**SET PROBLEM 1:** Give every hyphenated term that appears in the passage on null pointers and type checking.

**** PASSAGE ****

Took it for granted that for every var or attribute that could take a ref as its value, the programmer must declare type of location of that pointer. Standard for languages like C++.
Pointer types can be checked at compile time.
Discovered years ago that this was quite an original idea. No other language checked the types of variables at indirect addresses pointed to by pointers.
Great thing about record handling was that if you structured your data as a set of records you would never have a subscript error – no need to test whether a pointer is within range - you cannot construct a pointer that doesn’t point to something that exists and is of the expected type. That is logically impossible and so here is a whole class of errors that can never happen again. Good idea to do this checking at compile-time because there was a time penalty in doing subscript checking in ALGOL compiler. Asked customers if they’d like option of switching off type checking after they’d tested the programs. Once said that removing type checking from your running programs and using them only for testing is like wearing a life jacket on your practice emergency drills and taking them off as soon as your ship was really sinking. But customers where asked if they’d like the option of taking the life jacket off – they said no. Never put the option in. But still it was a very serious mistake for Elliots. Because a lot of potential customers were Fortran users rather than ALGOL. Translate from Fortran to ALGOL. Disaster. No Fortran user would touch it. They couldn’t run any of their programs – subscript error. User’s didn’t care about subscript error – just wanted it to run like it did on their machines.

So, everything so far seems fine. We’ve got our object-orientation with careful type-checking of all the pointers, safe and there’s no overhead. Testing every subscript for its correctness.
And then I went and invented a null pointer.
And if you use a null pointer you either have to check every reference or you risk disaster – most people of course (like Fortran programmers) would prefer to risk disaster, and indeed suffer disaster, rather than check all their subscripts. I didn’t know that at the time but my friend Dykstra who was also working with the team developing ALGOL-60 thought the null reference was a bad idea and he gave a very subtle and abstract reason for it. He said if you have a null reference, then every bachelor who you’d represent in your object structure would seem to be polygamously or rather polyandorously to the same person that’s called her “nuller”. I thought that was rather a nice criticism but my real criticism is that it brings back again unnecessarily all the agony of having to choose whether to run your program fast without checking or run it slow with checking.

**** DATASET ****

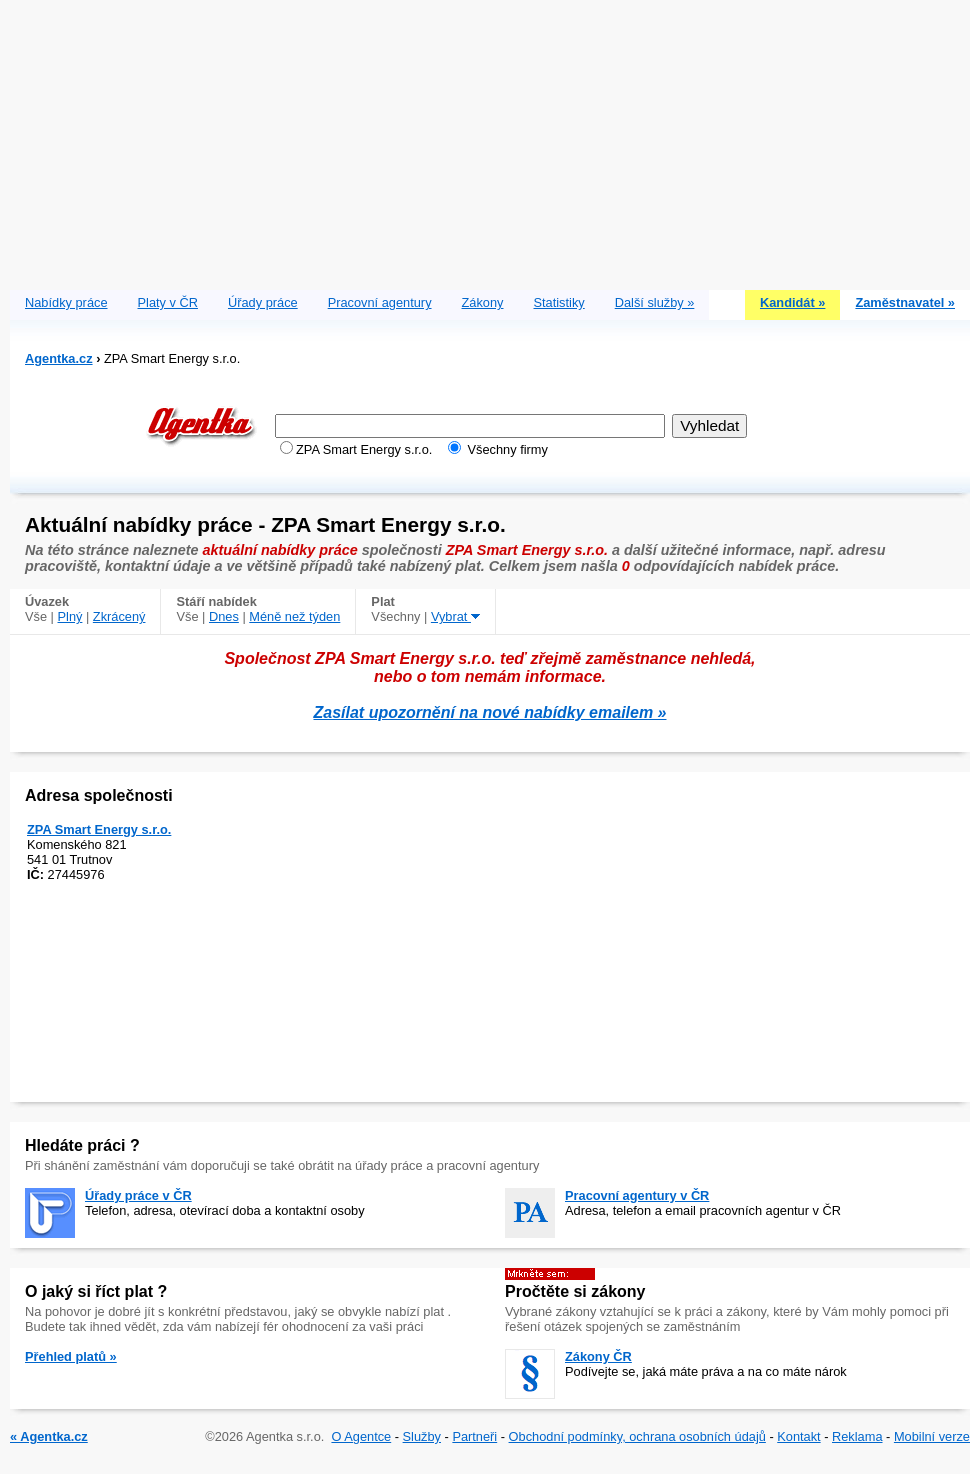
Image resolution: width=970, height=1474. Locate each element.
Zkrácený (119, 616)
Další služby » (655, 302)
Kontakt (798, 1436)
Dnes (224, 616)
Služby (422, 1436)
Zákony (483, 302)
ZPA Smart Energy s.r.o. (99, 829)
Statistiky (559, 302)
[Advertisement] (490, 140)
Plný (70, 616)
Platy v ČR (168, 302)
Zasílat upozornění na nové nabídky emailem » (490, 712)
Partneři (474, 1436)
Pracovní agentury (380, 302)
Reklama (857, 1436)
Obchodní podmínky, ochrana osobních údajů (637, 1436)
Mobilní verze (932, 1436)
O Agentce (361, 1436)
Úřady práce (263, 302)
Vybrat (455, 616)
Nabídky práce (66, 302)
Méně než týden (294, 616)
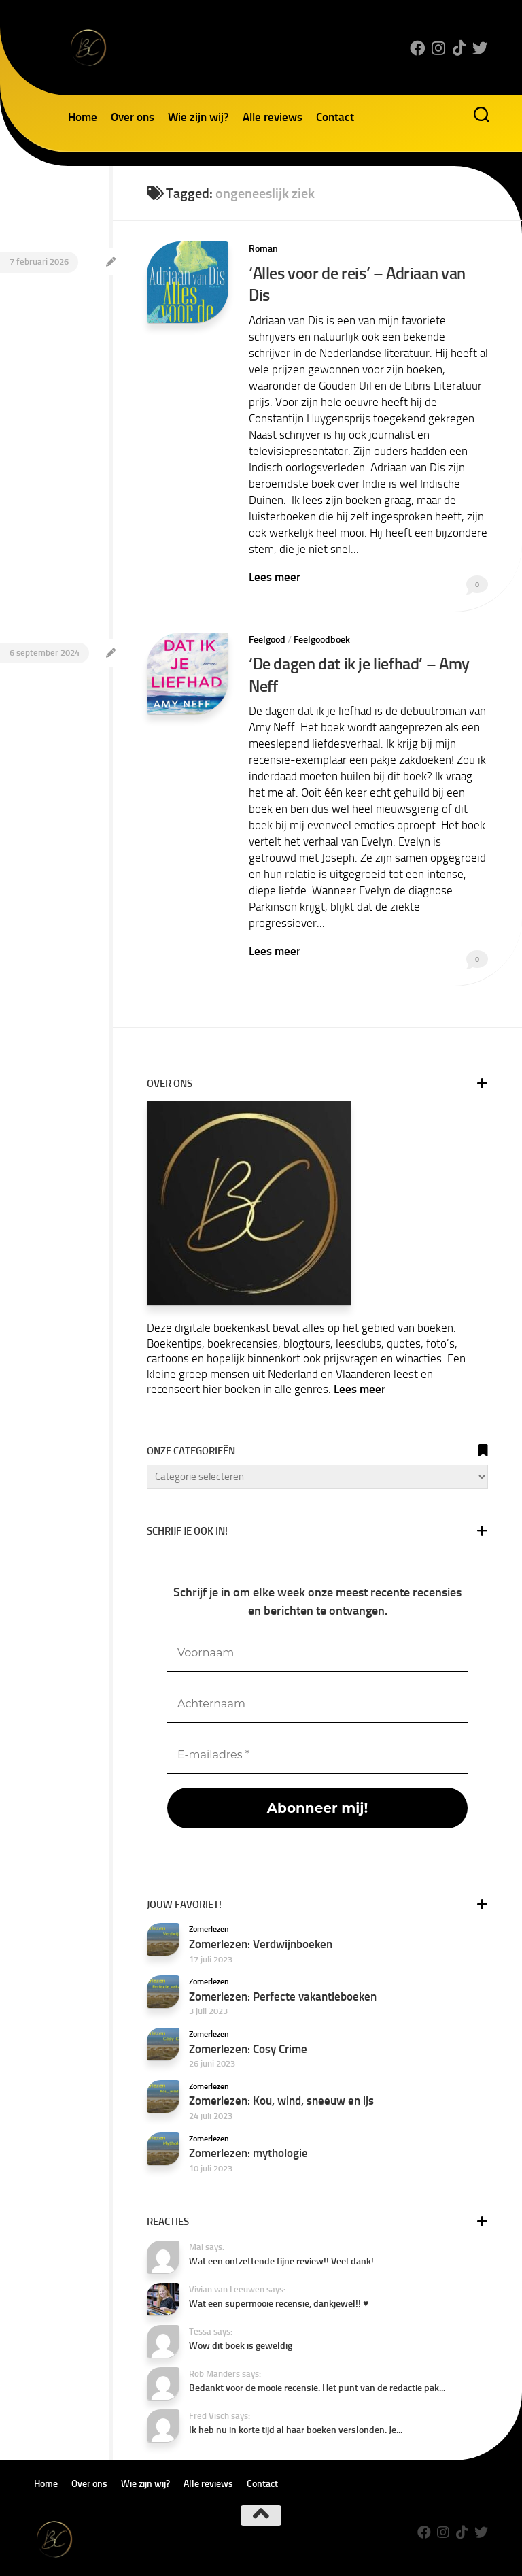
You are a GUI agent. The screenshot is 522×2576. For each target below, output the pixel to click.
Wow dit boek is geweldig (240, 2321)
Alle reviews (272, 117)
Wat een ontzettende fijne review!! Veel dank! (281, 2237)
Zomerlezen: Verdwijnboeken (260, 1919)
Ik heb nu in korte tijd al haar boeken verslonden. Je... (295, 2405)
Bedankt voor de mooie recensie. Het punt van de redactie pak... (317, 2363)
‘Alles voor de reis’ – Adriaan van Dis (368, 273)
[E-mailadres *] (317, 1730)
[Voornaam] (317, 1628)
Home (82, 117)
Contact (335, 117)
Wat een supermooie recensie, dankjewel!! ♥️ (278, 2279)
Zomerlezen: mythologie (248, 2128)
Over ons (132, 117)
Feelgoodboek (322, 616)
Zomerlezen (209, 1904)
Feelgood (267, 616)
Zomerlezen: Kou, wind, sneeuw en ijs (281, 2076)
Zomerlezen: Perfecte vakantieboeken (283, 1971)
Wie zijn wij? (198, 117)
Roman (263, 248)
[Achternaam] (317, 1679)
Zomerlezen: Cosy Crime (248, 2023)
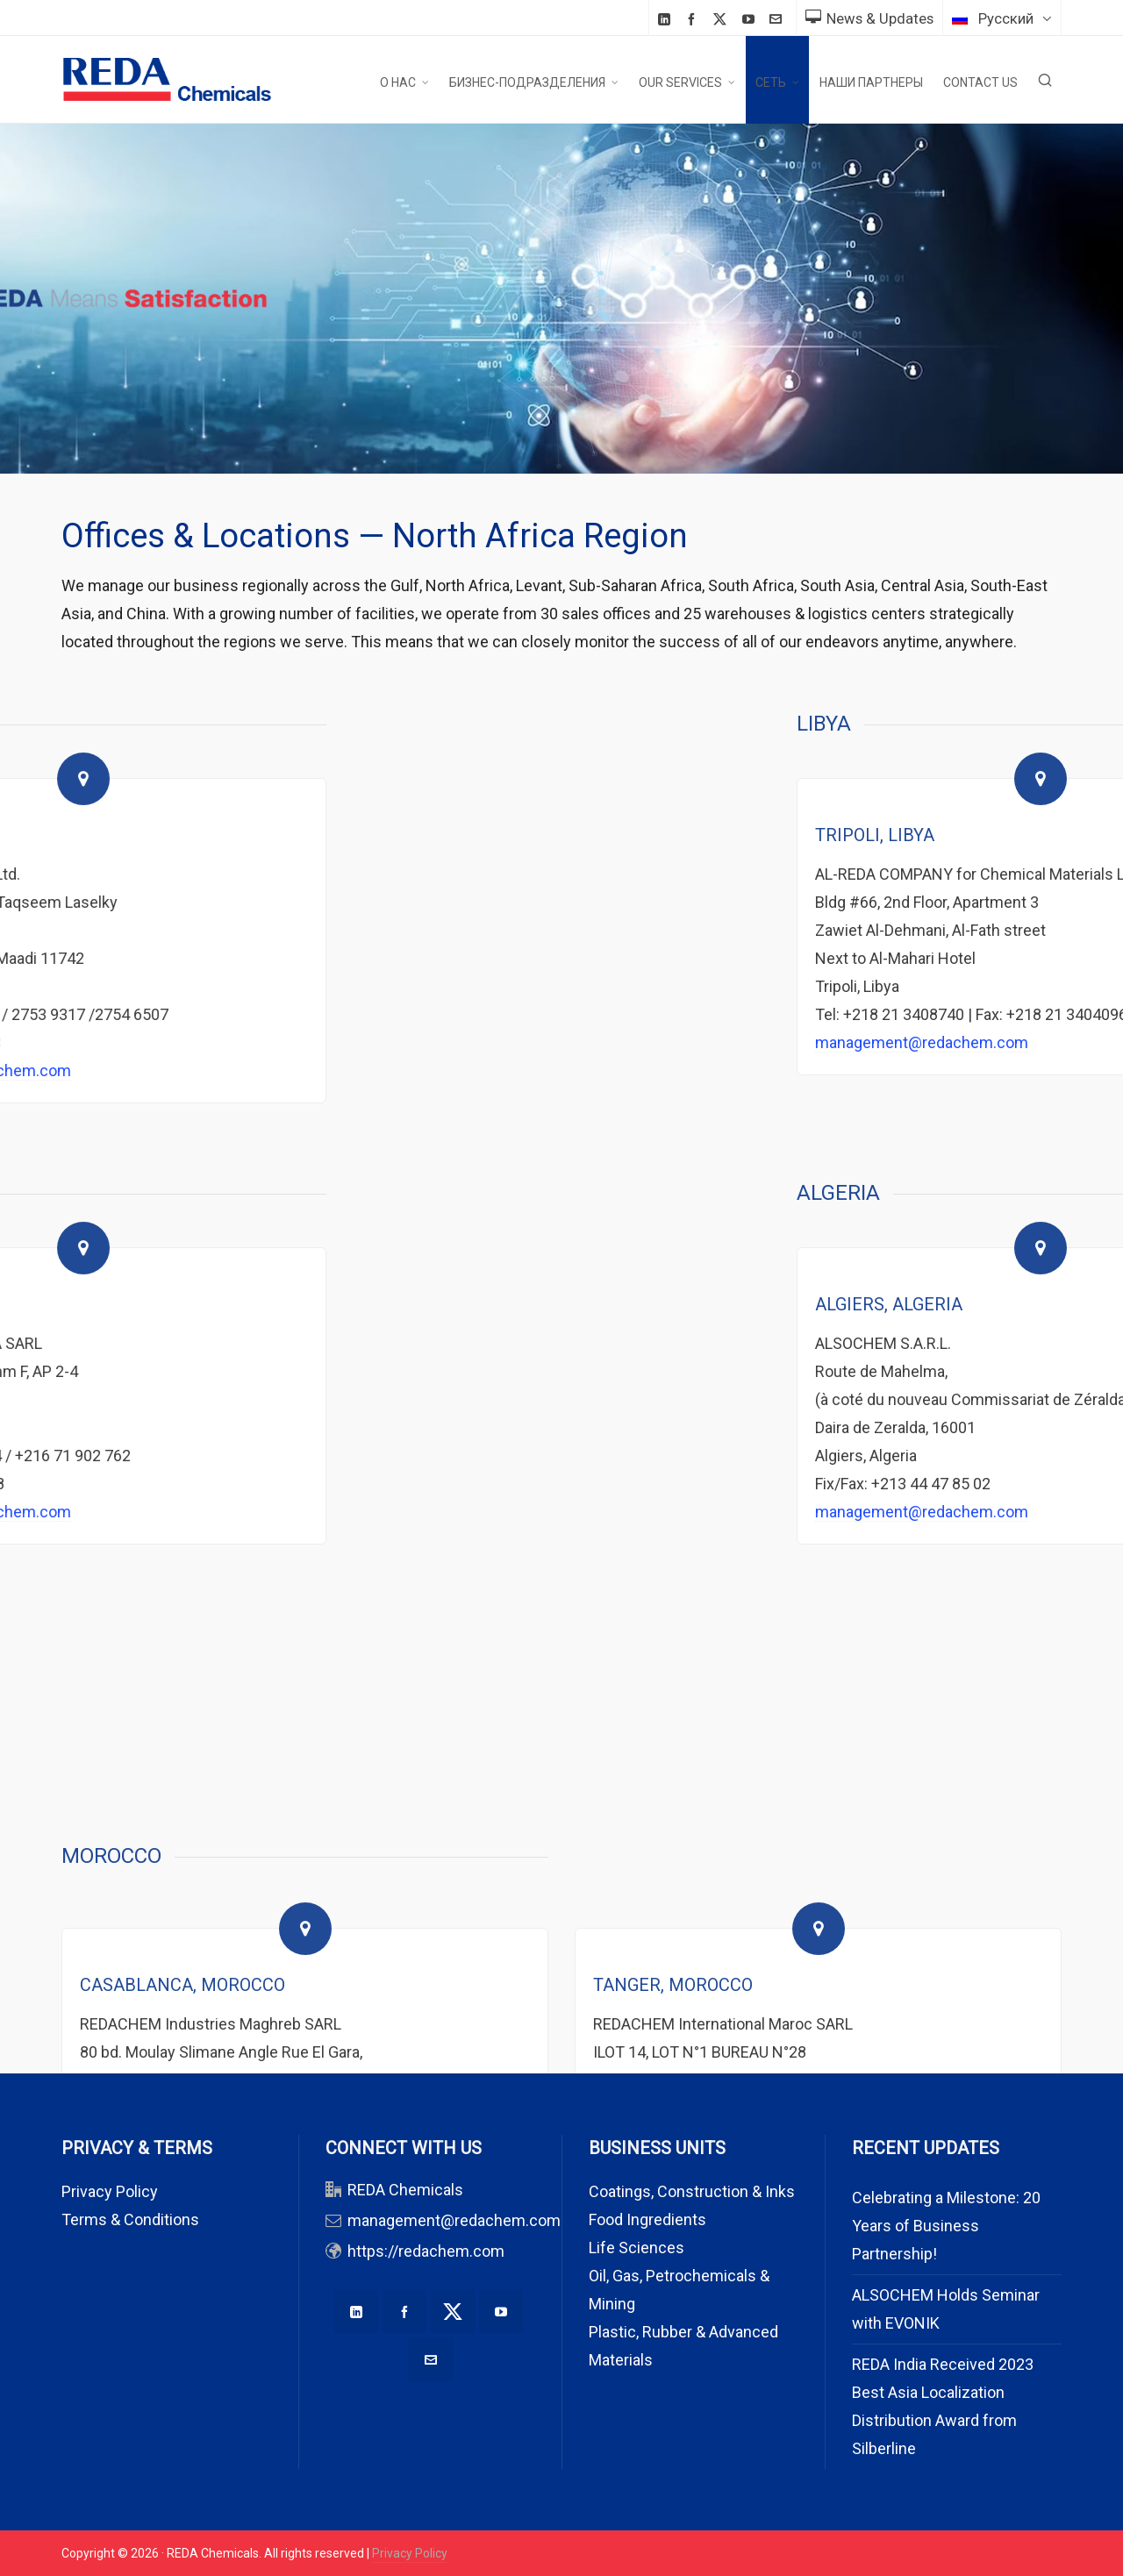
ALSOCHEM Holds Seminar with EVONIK (946, 2309)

****

**SET PROBLEM 2:** Scale the records from the line that has "Úřady práce (263, 302)" through the line that has "Zomerlezen: Verdwijnboeken (260, 1919)". Copy these lines again, requests included, with each answer coordinate multiplied by 0.85 and rounded to a whole number (halves up), and leave out the pictures.

**EXERCISE RESPONSE 1:** compile-time, object-orientation, type-checking, ALGOL-60

**EXERCISE RESPONSE 2:**
Úřady práce (224, 257)
Vybrat (387, 524)
Nabídky práce (56, 257)
Méně než týden (250, 524)
You are a GUI agent. The screenshot is 522×2576. For each target below, output the pixel to click.
Wow dit boek is geweldig (204, 1973)
Alle reviews (231, 99)
Wat een ontzettende fijne review!! Veel dank! (239, 1901)
Zomerlezen: Verdwijnboeken (221, 1631)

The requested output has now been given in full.